***** Task input *****

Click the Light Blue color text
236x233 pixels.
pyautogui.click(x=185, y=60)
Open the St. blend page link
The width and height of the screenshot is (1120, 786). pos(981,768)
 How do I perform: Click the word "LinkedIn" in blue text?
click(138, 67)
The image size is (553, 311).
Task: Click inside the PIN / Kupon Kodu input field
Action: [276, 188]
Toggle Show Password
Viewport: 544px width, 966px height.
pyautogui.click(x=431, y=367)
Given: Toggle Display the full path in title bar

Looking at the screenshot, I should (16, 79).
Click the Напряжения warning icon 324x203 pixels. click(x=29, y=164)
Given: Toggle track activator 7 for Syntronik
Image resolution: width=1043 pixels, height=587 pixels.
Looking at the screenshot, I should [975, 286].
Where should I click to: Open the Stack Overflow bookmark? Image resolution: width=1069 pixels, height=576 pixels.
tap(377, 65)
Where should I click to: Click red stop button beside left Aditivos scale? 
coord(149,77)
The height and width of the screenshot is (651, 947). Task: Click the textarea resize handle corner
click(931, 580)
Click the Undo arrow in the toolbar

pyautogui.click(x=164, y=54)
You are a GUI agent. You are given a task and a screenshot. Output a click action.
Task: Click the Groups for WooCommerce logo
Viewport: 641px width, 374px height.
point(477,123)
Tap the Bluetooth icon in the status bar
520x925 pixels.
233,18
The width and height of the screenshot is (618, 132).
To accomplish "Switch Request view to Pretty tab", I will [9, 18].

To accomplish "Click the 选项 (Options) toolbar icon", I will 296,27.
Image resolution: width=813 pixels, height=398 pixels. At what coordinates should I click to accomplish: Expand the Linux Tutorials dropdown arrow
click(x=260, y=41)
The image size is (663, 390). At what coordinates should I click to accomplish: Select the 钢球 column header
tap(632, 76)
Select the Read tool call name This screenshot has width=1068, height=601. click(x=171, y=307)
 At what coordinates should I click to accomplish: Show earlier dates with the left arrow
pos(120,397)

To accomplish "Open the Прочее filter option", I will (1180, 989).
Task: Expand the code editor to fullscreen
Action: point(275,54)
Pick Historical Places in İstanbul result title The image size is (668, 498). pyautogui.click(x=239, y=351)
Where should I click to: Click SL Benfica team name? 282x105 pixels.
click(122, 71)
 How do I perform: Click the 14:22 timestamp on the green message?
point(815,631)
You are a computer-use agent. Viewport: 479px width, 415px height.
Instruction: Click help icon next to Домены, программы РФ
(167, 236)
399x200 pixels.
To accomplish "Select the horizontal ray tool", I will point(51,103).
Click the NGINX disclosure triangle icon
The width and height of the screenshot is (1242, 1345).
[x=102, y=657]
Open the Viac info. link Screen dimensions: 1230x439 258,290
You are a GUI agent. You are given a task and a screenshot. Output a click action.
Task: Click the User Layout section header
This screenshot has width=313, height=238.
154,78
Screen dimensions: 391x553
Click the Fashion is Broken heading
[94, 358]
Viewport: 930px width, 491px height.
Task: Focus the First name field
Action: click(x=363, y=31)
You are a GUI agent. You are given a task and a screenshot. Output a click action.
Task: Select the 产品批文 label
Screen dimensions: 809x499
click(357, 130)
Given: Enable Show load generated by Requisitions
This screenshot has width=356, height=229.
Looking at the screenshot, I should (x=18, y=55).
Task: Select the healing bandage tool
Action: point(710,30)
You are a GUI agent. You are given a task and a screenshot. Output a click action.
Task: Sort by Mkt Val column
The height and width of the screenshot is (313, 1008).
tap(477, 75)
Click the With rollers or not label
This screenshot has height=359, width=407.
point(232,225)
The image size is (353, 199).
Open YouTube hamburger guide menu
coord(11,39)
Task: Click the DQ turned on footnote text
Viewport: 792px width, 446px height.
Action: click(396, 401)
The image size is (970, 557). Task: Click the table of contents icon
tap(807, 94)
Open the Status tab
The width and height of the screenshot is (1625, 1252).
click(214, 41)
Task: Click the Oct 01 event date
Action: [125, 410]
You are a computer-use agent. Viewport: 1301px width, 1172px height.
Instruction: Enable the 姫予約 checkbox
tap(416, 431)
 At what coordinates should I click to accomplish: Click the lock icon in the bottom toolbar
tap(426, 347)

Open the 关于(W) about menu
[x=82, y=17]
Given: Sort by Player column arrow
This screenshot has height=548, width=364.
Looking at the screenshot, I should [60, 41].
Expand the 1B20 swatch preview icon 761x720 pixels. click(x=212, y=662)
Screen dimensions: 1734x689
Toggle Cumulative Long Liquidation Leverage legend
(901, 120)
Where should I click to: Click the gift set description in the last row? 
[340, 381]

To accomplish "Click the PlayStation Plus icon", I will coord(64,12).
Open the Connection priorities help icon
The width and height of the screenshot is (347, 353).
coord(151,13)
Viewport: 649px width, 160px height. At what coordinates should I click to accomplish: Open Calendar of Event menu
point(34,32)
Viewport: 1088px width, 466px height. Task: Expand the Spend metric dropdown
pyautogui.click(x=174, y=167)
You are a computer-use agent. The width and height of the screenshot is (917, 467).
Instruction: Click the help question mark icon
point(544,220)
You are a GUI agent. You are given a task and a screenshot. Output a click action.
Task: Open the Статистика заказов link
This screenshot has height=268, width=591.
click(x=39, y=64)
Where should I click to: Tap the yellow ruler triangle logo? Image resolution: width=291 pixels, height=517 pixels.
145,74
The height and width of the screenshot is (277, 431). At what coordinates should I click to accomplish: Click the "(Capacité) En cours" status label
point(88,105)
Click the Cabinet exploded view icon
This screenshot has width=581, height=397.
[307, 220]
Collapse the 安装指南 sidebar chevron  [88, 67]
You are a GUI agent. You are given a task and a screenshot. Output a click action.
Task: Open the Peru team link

*****

▸ Your goal
Check each line above for the string "computer" and show the ones that have it.

▸ Solved problem
You are a computer-use agent. Viewport: 479px width, 415px height.
You are a computer-use agent. Viewport: 1301px width, 1172px height.
You are a computer-use agent. The width and height of the screenshot is (917, 467).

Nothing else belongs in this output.